States Where IRAs are Exempt

In states where IRAs are exempt for Medicaid purposes and no beneficiary requirement would apply, clients can use a QLAC to reduce and delay their RMDs, especially if those payments would otherwise go to the nursing home.

An Alternative to the “Name on the Check Rule”

The “Name on the Check Rule” is a strategy used when an institutionalized spouse owns an IRA. Because ownership cannot be changed, the IRA is annuitized, and the community spouse is designated as payee. The goal is to shift the income to the community spouse so it does not become part of the institutionalized spouse’s Medicaid co-pay. The Deficit Reduction Act of 2005 also allows the community spouse to be named primary beneficiary ahead of the state Medicaid agency on the contract.

When working with an institutionalized spouse who is younger than the QLAC age threshold of 85, a QLAC may be useful in place of this strategy. Rather than shift income to the community spouse, the client can delay any income from the QLAC until they turn 85. The community spouse would also be named the primary beneficiary of the annuity.

This option makes the most economic sense when it is assumed that the institutionalized spouse will pass away before age 85 and before the QLAC’s lifetime payments begin. It is unclear whether insurance carriers who sell QLACs would allow a spouse to be named payee as we do with the “Name on the Check Rule.” If not, any payments from the QLAC would become part of the institutionalized spouse’s Medicaid co-pay.

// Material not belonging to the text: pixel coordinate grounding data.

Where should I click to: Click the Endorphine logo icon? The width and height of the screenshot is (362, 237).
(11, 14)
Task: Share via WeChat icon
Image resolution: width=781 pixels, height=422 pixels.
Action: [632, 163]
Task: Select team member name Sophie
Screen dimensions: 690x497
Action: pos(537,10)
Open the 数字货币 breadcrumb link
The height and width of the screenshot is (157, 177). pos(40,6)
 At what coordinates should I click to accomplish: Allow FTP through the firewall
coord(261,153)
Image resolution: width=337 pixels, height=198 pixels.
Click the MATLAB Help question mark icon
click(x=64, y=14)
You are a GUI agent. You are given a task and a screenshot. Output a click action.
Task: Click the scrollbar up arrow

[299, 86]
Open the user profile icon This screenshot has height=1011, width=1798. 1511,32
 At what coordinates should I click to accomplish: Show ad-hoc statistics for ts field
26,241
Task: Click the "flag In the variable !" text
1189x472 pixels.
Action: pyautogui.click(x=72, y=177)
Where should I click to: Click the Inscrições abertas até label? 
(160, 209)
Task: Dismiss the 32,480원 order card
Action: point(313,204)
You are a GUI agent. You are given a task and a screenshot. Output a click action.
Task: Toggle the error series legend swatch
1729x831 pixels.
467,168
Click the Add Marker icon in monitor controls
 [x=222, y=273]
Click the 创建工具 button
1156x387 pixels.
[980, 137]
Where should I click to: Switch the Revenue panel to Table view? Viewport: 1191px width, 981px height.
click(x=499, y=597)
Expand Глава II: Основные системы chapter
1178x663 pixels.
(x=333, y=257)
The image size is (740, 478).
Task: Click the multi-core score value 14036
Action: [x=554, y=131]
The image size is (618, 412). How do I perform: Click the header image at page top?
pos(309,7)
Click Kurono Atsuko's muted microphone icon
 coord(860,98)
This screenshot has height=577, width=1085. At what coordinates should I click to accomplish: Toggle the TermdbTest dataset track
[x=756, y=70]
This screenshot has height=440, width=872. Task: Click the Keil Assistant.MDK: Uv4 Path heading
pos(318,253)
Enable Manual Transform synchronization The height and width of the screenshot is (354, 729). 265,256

Read More: The Top Five MCA Strategies Financial Professionals Should Know


How Should Agents Proceed?

Until there is more information and experience in using QLACs in Medicaid planning within the long-term care planning industry, a traditional MCA may make more sense for your clients. While there may be some strong use cases for QLACs in Medicaid planning, the nature of the contract and its lifetime payout requirement will always leave room for risk and uncertainty. If you’re considering using a QLAC in the context of Medicaid planning, we highly recommend you speak with an attorney in your state to discuss if and when this product may be appropriate for your client.